### Exercise data
════════════════════

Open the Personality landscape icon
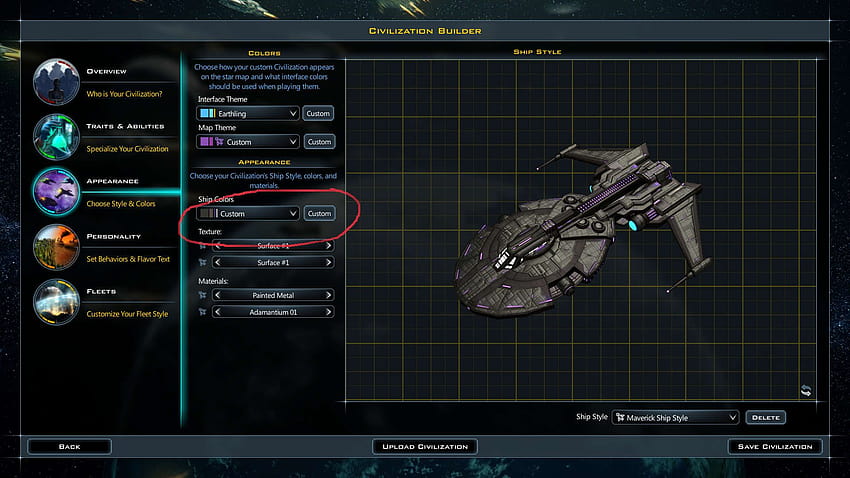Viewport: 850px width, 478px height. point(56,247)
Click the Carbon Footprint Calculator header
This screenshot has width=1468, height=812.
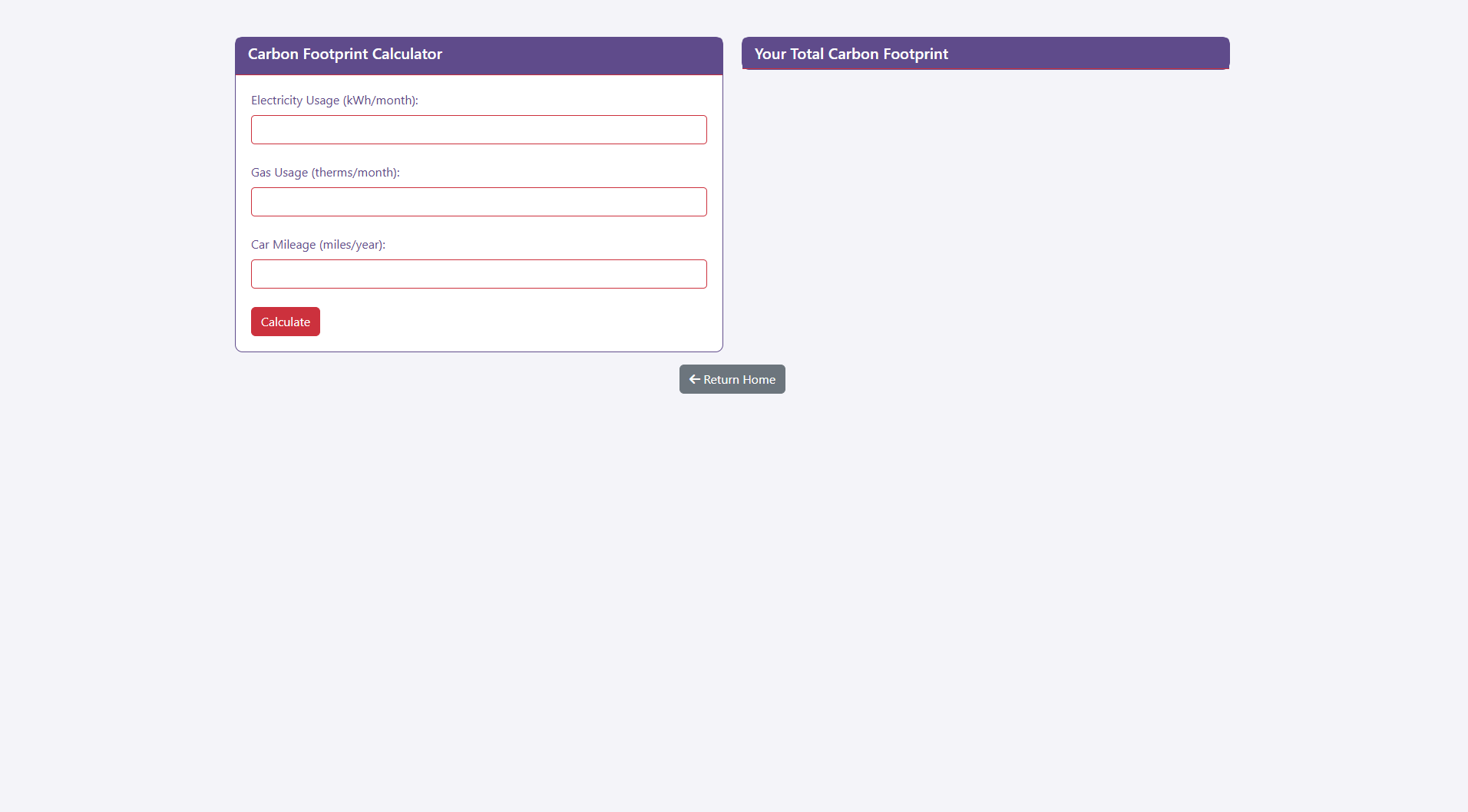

════════════════════

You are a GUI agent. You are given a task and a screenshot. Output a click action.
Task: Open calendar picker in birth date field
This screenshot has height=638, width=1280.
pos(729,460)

════════════════════

### Task description
Copy everything above from the line holding "Open the Personality landscape icon" down to the line holding "This screenshot has width=1468, height=812.", both ends included, exactly as it stands and without the pictures.

### Expected answer
Open the Personality landscape icon
Viewport: 850px width, 478px height. point(56,247)
Click the Carbon Footprint Calculator header
This screenshot has width=1468, height=812.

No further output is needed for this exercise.